Nearly a quarter (24%) of Unilever’s global ad budget goes towards digital media, up from 20% in the same period last year.
The percentage of the FMCG giant’s digital spend is now nearer 50% in digitally-advanced markets like the US and China.
However, in markets like India, that percentage is reduced to the lower double digits.
Unilever is the second-biggest spender on advertising in the world, behind packed goods rival P&G, according to Adbrands.net, which compiles ad spend data from several sources.
In 2014, Unilever spent $8.3 billion on advertising, AdAge reported.
Despite the increase in marketing spend, the company is adopting a policy of “zero-based budgeting”, which means marketers have to justify ad spend every quarter.
Quarterly results – Digital boom in China
Unilever’s first-quarter 2016 sales growth were driven by emerging markets, which saw sales grow 8.3%.
However, sales in the largest region – Asia/ North Africa, Middle East, Turkey /Russia, Ukraine, Belarus: which represents 75% of Unilever’s sales in emerging markets – grew at a slower rate, seeing sales rise 3.5% on the back of higher volumes.
Unilever is experiencing growth in China thanks to investments it has made in digital initiatives.

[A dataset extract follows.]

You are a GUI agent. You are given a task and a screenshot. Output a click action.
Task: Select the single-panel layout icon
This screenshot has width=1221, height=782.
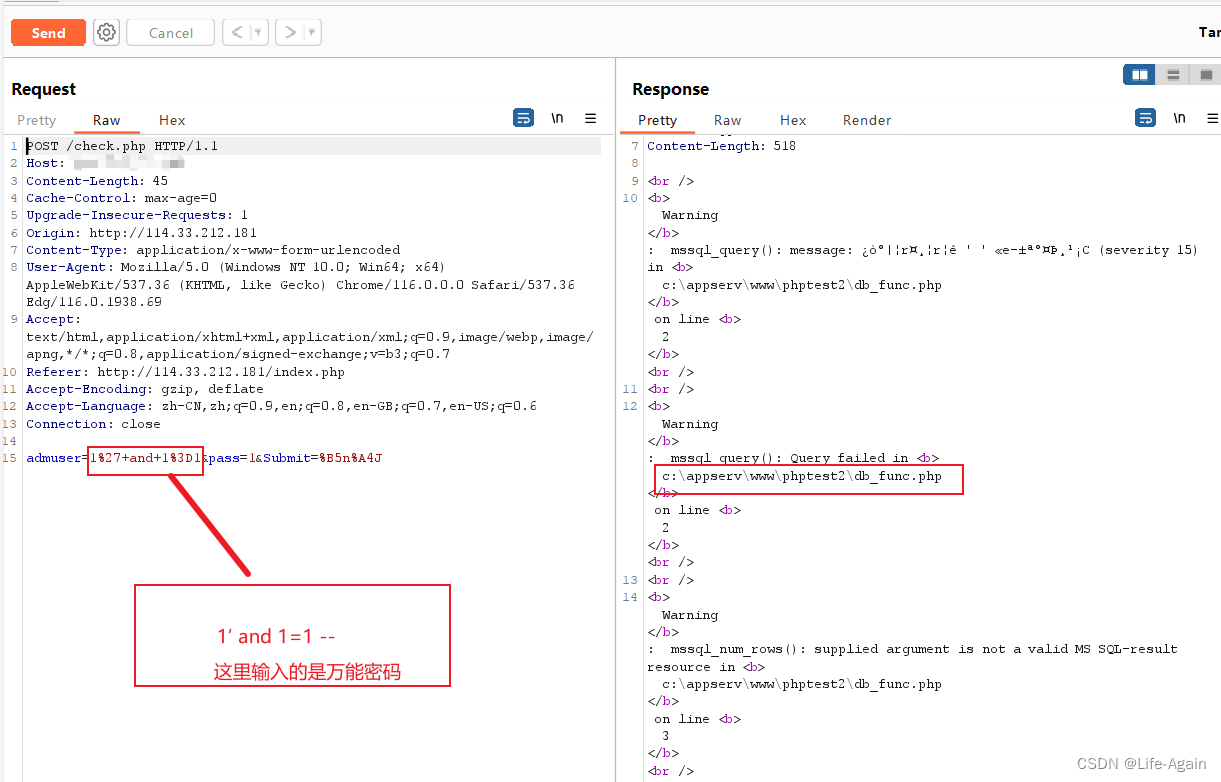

Last year, Unilever announced a tie-up with Chinese e-commerce retailer Alibaba.
“We are growing strongly in e-commerce in China which nearly doubled in the last year, largely through our partnerships with Alibaba,” CFO Graham Pitkethly said.
In the first quarter in China, Unilever said it saw mid-single digit growth in sales, which all came from volumes.
Around 7% of Unilever’s business is in e-commerce and it could well be 10% by the end of the year, the company forecast.